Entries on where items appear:
● ● ● ● ●
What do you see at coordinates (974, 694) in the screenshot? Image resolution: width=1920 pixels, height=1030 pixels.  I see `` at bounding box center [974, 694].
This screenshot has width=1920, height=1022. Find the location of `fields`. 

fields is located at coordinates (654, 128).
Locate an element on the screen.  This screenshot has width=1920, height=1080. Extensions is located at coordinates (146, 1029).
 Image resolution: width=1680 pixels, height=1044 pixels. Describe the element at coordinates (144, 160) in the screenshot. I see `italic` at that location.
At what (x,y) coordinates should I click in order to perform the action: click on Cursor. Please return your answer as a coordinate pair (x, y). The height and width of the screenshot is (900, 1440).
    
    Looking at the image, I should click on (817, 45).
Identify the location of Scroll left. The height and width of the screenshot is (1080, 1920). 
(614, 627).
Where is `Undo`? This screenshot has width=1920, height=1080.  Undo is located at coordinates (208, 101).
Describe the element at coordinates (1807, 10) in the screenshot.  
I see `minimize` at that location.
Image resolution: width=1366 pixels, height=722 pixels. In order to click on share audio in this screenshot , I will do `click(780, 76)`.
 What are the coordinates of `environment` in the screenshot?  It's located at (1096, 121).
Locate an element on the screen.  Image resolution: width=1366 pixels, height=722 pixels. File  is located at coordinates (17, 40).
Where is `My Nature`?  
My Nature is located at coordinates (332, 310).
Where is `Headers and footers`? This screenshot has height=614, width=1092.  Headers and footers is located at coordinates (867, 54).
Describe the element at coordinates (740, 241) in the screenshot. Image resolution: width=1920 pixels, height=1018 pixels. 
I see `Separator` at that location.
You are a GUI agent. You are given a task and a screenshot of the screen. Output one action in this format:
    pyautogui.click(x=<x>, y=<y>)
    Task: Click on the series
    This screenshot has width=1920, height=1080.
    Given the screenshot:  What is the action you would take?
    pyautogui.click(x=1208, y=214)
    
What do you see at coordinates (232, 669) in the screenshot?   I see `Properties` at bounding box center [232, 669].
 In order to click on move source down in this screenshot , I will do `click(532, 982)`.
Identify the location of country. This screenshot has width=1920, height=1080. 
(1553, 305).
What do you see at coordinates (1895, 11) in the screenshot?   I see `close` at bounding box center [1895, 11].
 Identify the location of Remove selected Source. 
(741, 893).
● ● ● ● ●
Reproduce the entries above verbatim, starting at the line containing "At what (x,y)" and ending after the line containing "pyautogui.click(x=1208, y=214)", with both of those lines included.

At what (x,y) coordinates should I click in order to perform the action: click on Cursor. Please return your answer as a coordinate pair (x, y). The height and width of the screenshot is (900, 1440).
    
    Looking at the image, I should click on (817, 45).
Identify the location of Scroll left. The height and width of the screenshot is (1080, 1920). 
(614, 627).
Where is `Undo`? This screenshot has width=1920, height=1080.  Undo is located at coordinates (208, 101).
Describe the element at coordinates (1807, 10) in the screenshot.  
I see `minimize` at that location.
Image resolution: width=1366 pixels, height=722 pixels. In order to click on share audio in this screenshot , I will do `click(780, 76)`.
 What are the coordinates of `environment` in the screenshot?  It's located at (1096, 121).
Locate an element on the screen.  Image resolution: width=1366 pixels, height=722 pixels. File  is located at coordinates (17, 40).
Where is `My Nature`?  
My Nature is located at coordinates (332, 310).
Where is `Headers and footers`? This screenshot has height=614, width=1092.  Headers and footers is located at coordinates (867, 54).
Describe the element at coordinates (740, 241) in the screenshot. Image resolution: width=1920 pixels, height=1018 pixels. 
I see `Separator` at that location.
You are a GUI agent. You are given a task and a screenshot of the screen. Output one action in this format:
    pyautogui.click(x=<x>, y=<y>)
    Task: Click on the series
    This screenshot has width=1920, height=1080.
    Given the screenshot:  What is the action you would take?
    pyautogui.click(x=1208, y=214)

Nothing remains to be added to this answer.